Wheeled Migration participants did an amazing thing. We navigated our bicycles hundreds of miles in the span of ten days in order to come to a UC/CSU/CCC Sustanibility Conference. As with most experiences, the journey has been more rewarding, at least to me, than the destination. Especially our journey. We slowed our world down to cycling speed and not only did we gain a great workout but more importantle we gained an invaluable perspective to an otherwise mundane activity.

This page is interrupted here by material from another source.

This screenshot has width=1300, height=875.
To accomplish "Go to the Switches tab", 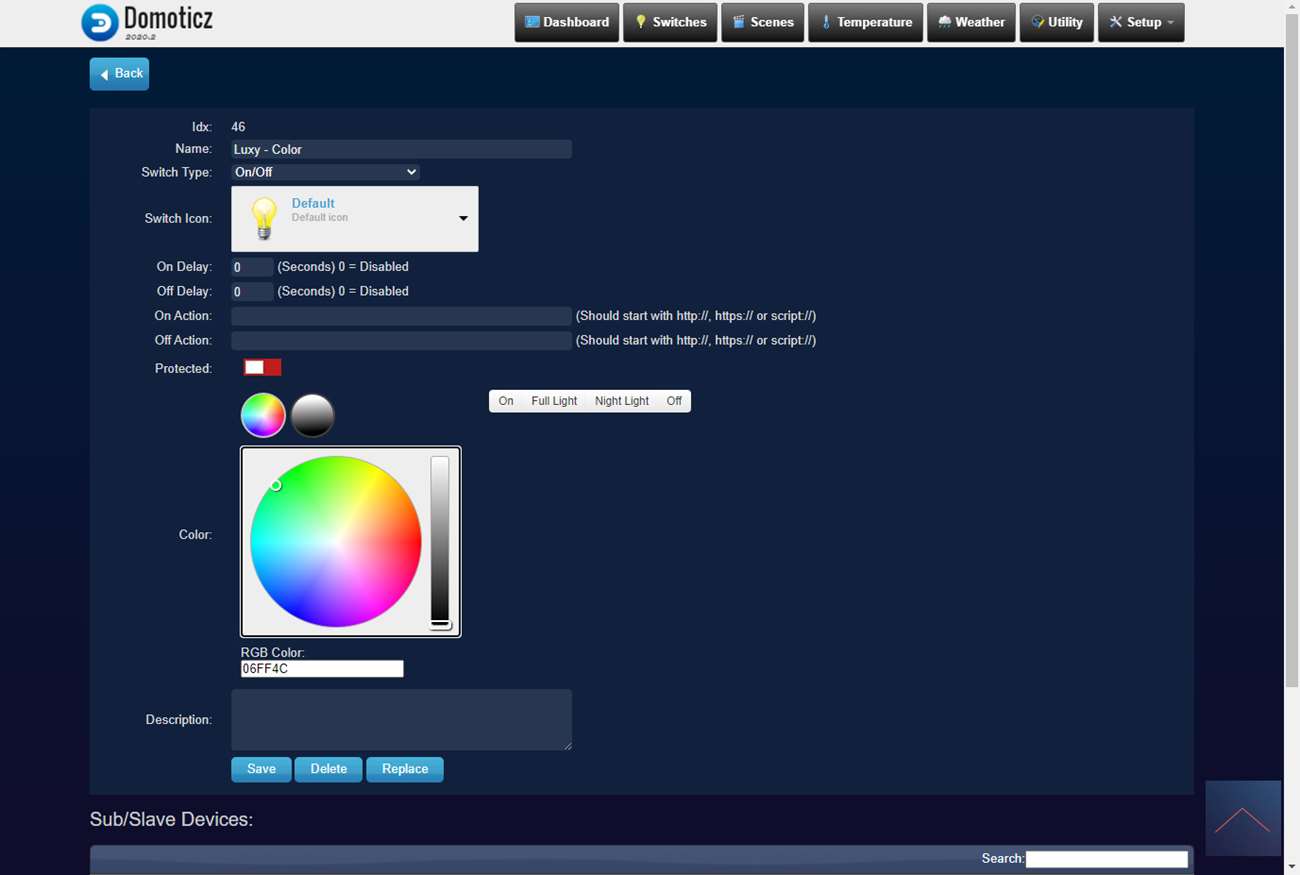I will pos(670,22).
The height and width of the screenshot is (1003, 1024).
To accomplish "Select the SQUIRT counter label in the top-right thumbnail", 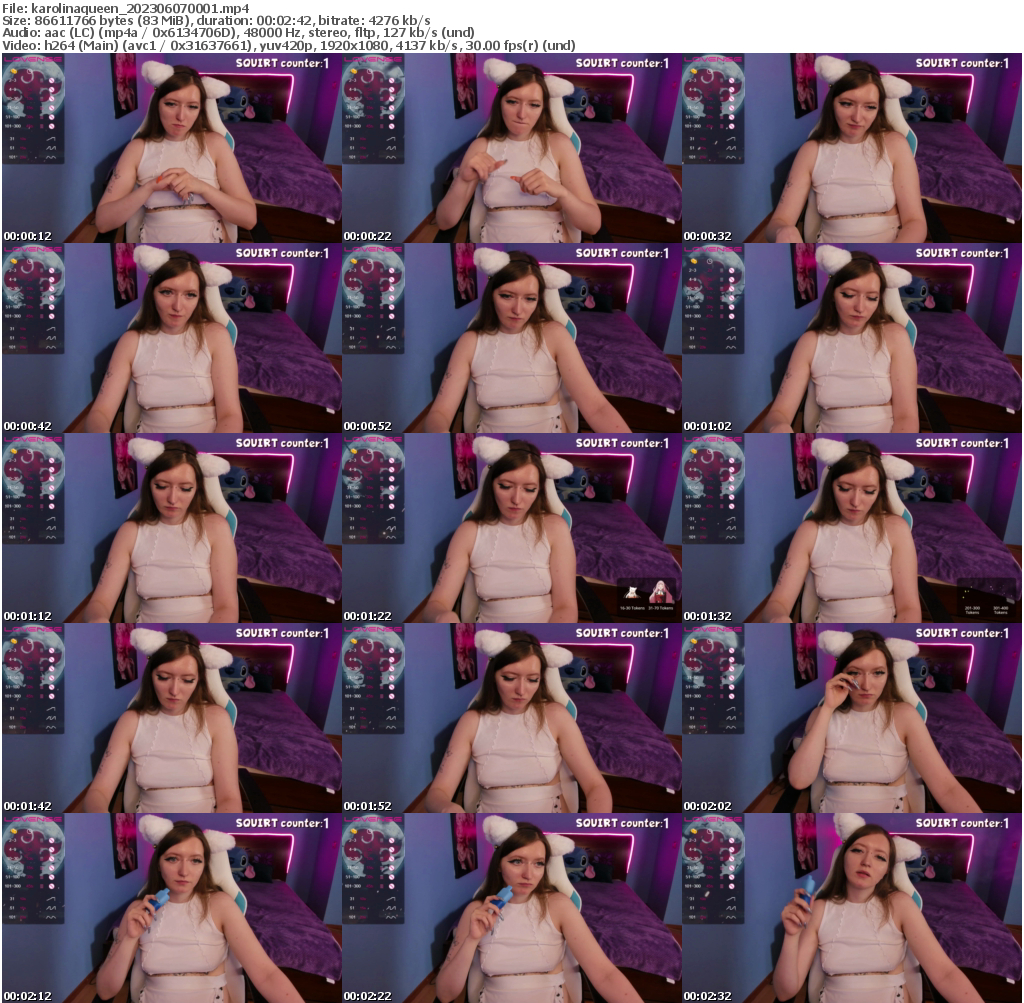I will pyautogui.click(x=962, y=61).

And all of a sudden that world we created came to a halt as we reintegrated ourselves to the world of sustainability within California's university system. We still have yet to go back into society. Let me tell you what: I am not ready for such a feat. Experiencing what I have here has taken a toll on my paradigms regarding this sustainability phenom. I don't think that I will ever return to this conference as an attendee. The ideas floating about are awesome, yet the set-up, rules, and general attitude about real change within the conference are lacking in a huge way. I saw food being wasted today by the conference folks. That made me feel very bad. One of the major principles for me in sustainability is simply not wasting any resource. I of course asked the staff about this and as usual I recieved the flowery bureaucratic, "well the rules are this and this" and I wonder to myself whether or not there is any foresight put into planning things.
I am sorry for complaining, but I see a lot of things to question, and I think that I am affected by things and it makes me feel terrible. I don't really talk about my feelings that much, so I figured I would write some of them: on the inside, there is a spring that is so tightly coiled that I do not know what to do, and it will not uncoil, it only gets tighter and tigher. But that is why I am fortunate to have participated in Wheeled Migration, as it was an experience that, with some fine-tuning, is an excellent example for working towards a better world, and helped me ease the coils.
In closing, I am comfortable with no comfort zone. And thanks to each and every participant and outside entity/person who helped us along the way. Much love.